1 - Should siblings have rights to relationships? Obviously it is not their choice nor their wish to be permanently separated by adoption. Not just siblings in foster care, but also previous and subsequent children born to relinquishing parents. What are the benefits of staying connected or reconnecting with siblings?

2 - If you found out YOU had a sibling lost to adoption, would YOU want to know them? Would you want a parent or the government telling you, as an adult, that you & they have no right to a relationship with each other? Who should decide?

3 - Can anything be done to remedy the legal severing of sibling bonds?

Thank you for any additional thoughts on this topic. (This question was prompted by an earlier question by Ghost Writer.)


    




M L
Rating
In my situation, I was sent to foster care at age six, legally adopted at 10, but had 9 older brothers and sisters. The seperation from them was extremely traumatic. My adoptive parents (who were also distant relatives) absolutely refused to let me see them claiming it would disrupt "my life." What disrupted my life was being seperated from them and then being told that I had to act like they never existed.

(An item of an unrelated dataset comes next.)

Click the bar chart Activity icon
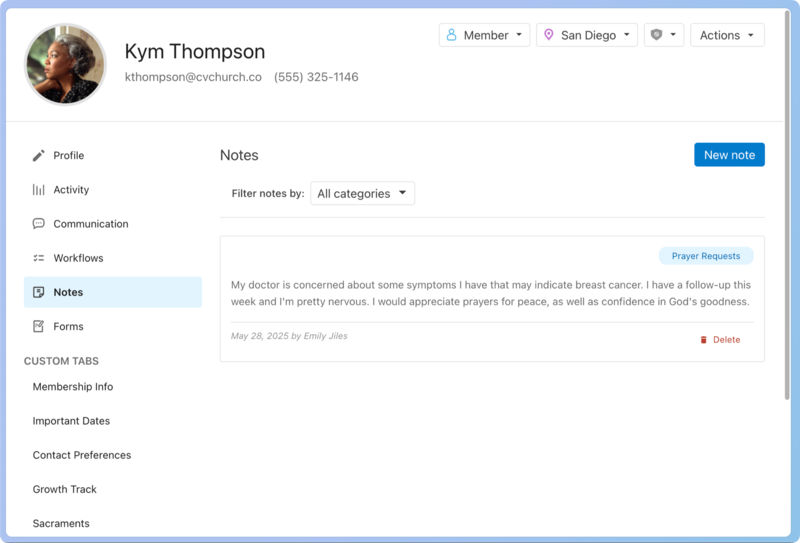This screenshot has width=800, height=543. coord(39,190)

After I turned 18, I returned to Ohio to see them (I was the only one adopted). They spent time in various foster homes and relatives' homes, but somehow they all managed to stay connected. I was the only one disconnected from them. I was also the youngest of them all. It was extremely traumatic for them as well. Whenever one of them would try to call or reconnect with me, my adopted parents would hang up the phone. I can't tell you how many birthday and christmas cards were sent to me over the years that were "returned to sender." They saved them for me hoping I would reconnect one day.

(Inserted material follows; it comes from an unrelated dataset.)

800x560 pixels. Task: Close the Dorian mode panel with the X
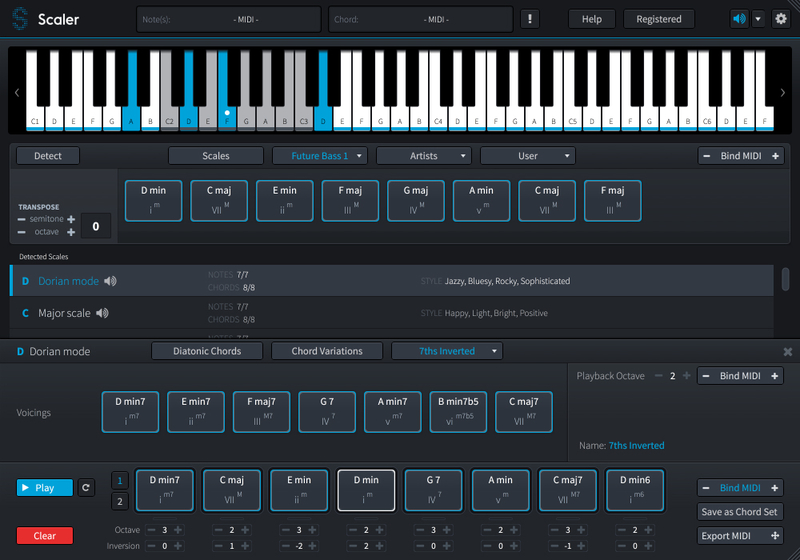tap(787, 352)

Needless to say, my decision to reconnect ostracized me from my adoptive family -- including adopted brothers and sisters who I never was close to when growing up. I was labeled "ungrateful." (That's a word we adoptees hear a lot.)

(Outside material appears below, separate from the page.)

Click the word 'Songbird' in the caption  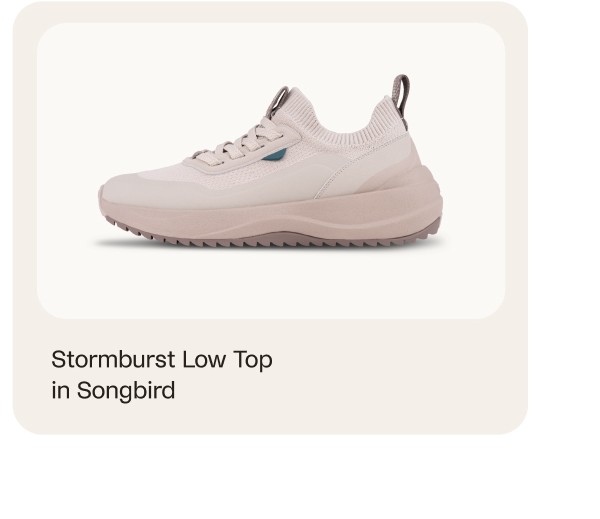(x=126, y=390)
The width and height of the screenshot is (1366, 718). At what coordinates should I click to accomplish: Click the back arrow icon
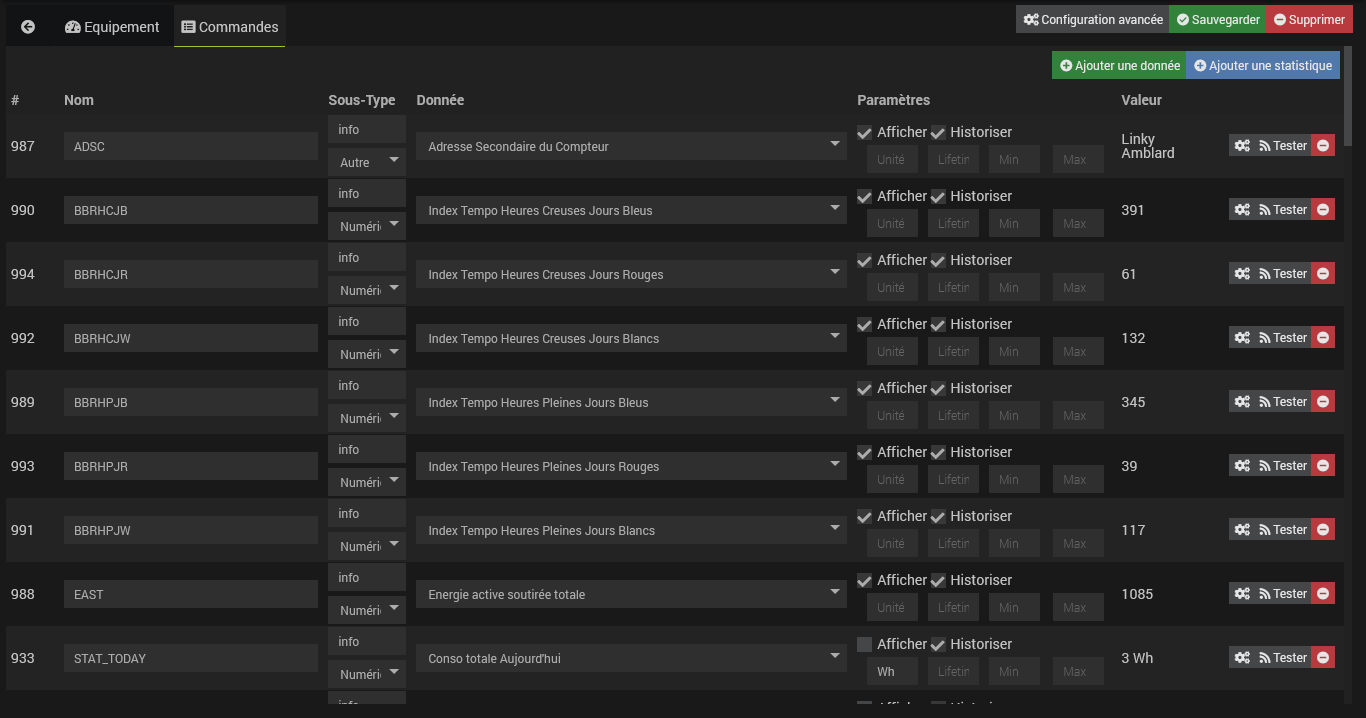click(x=28, y=27)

Do I regret my decision -- ABSOLUTELY NOT. I still to this day (I am 40 now) do not understand why my adoptive family felt so treatened by them. Any adoptive parents out there that can help me understand that? And why the bitterness they have. I did not reconnect with my natural parents -- just my brothers and sisters. I guess there are a lot of things adoptees will never understand. But -- instead of being bitter -- we have to JUST MOVE ON. It's hard. It really is. But you just have to....


wholelottacats
Honestly, until I started the process of adopting myself, I never thought I had the right to know my brother. But - the more I read, the more I hear from adult adoptees, the more I contemplate what I want for my child - the more I've come to realize that I DO have the right to find him. It doesn't have anything to do with his APs or my mom - it's about the fact that he is my brother. And I'm going to find him, offer him the fact that he actually has a sister, and let him decide what he wants to do with that information.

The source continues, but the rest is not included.